═══ Given text ═══

The main message from this week’s college football games is that while a whole bunch of teams have admirable survival skills, there isn't a dominant one among the contenders. And no one has shown it is entitled to take up the “We’re No. 1” chant any time soon.
Defending national champion Florida State leads that pack. The Seminoles will again occupy the top spot when the polls come out, but their place atop the sport is iffy at best.
They're there because Clemson helped them stick around for an overtime victory with two missed field goals and a wild snap that took them out of scoring range.
And the Seminoles shouldn't assume all will be right when Jameis Winston rejoins the huddle. The 2013 Heisman winner has an NFL arm and Kentucky Derby legs. But he also has the capacity for foolishness that could remove him from FSU’s roster at any moment, as last week’s suspension-causing aria of profanity made obvious.
Coming out on the field for warm-ups in full pads indicates he either doesn’t understand the meaning of “suspended” or is in some serious denial about misdeeds having consequences.
And as the 23-17 overtime squeaker against Clemson demonstrated, Florida State’s offense can be expected to leak more oil if continued Winston follies lead to more starts for Sean Maguire. The backup threw for 305 yards but was rocky and inconsistent throughout. He also was fortunate to throw only two interceptions.

═══ Excerpted data ═══

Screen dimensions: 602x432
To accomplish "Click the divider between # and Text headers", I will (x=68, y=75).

═══
═══ Excerpted data ═══

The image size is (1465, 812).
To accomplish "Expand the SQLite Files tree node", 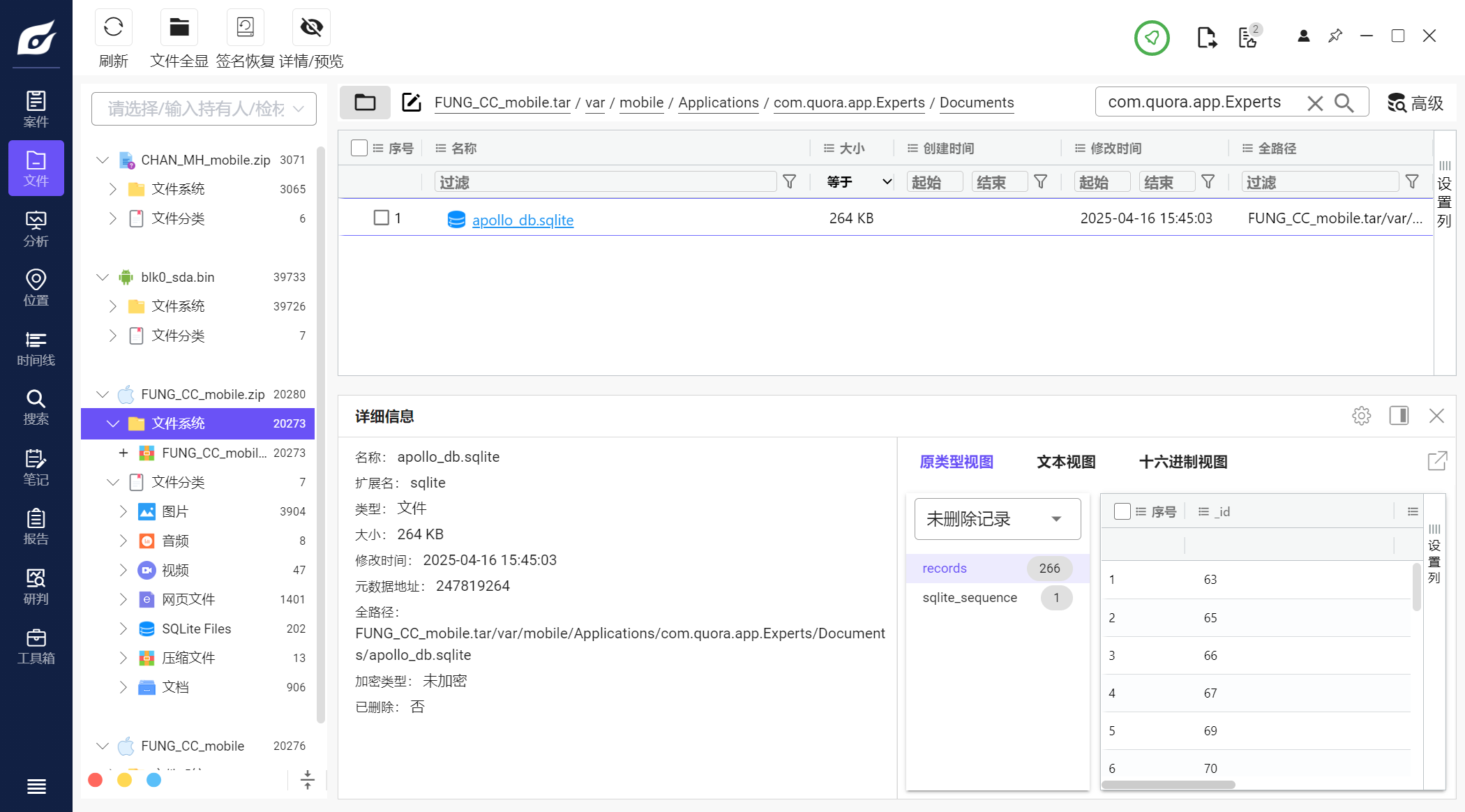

═══

* **Stated goal A**
Reproduce the passage of the college football article from "And the Seminoles" up to and including "misdeeds having consequences.".
* **Stated goal B**
According to the college football article, how many passing yards did Sean Maguire have against Clemson?
* **Stated goal C**
Pick up the college football article after its final sentence and keep writing it.

* **Reply A**
And the Seminoles shouldn't assume all will be right when Jameis Winston rejoins the huddle. The 2013 Heisman winner has an NFL arm and Kentucky Derby legs. But he also has the capacity for foolishness that could remove him from FSU’s roster at any moment, as last week’s suspension-causing aria of profanity made obvious.
Coming out on the field for warm-ups in full pads indicates he either doesn’t understand the meaning of “suspended” or is in some serious denial about misdeeds having consequences.

* **Reply B**
305 yards.

* **Reply C**
So, who’s ready to seize the front-runner role?
Not No. 2 Oregon, which had trouble getting off the ropes against a Washington State team that opened the season 0-2. The Ducks yielded 31 points, suggesting the old criticisms about a soft defense are relevant again.
Not No. 3 Alabama, whose four turnovers against Florida had Nick Saban spewing verbal venom in the face of Blake Sims on the sidelines, even though the quarterback eventually threw for a whopping 445 yards. The Crimson Tide won big, 42-21, but with fumbles and a porous defense, they took their sweet time in finding second gear against the unranked Gators.
Not No. 4 Oklahoma, which found itself firing a few blanks before taking control to win a shootout with West Virginia by the count of 45-33. Samaje Perine ran for a beastly 242 yards, but Trevor Knight’s 16-of-29 passing and early accuracy problems showed the Sooners aren’t built to come from behind.
Not No. 5 Auburn, which should be counting itself lucky to have escaped Kansas State 20-14 on Thursday night. If the Tigers had been facing a sure-footed kicker, they easily could have been removed from the ranks of the unbeaten.
Maybe No. 6 Texas A&M, but only for those who are willing to invest a leap of faith in a 58-6 win over a Southern Methodist team that already has seen its coach resign.
No. 7 Baylor and No. 9 Notre Dame had Saturday off, and No. 8 LSU played as if it thought it had the night off. The Tigers were beaten at home much worse than the 34-29 score against unranked Mississippi State indicated, as Dak Prescott showed he's the best dual-threat quarterback in the SEC, with 268 passing yards and another 105 on the ground.
At this point no team out there has a clear and easy path to one of the four spots in the College Football Playoff, which is fine. Tension, drama and uncertainty give coaches migraines and ulcers, but they make Saturdays thrive in the fall.
The cloudy picture also validates the decision to have the panel that will vote on the College Football Playoff wait until Oct. 28 to release its first poll.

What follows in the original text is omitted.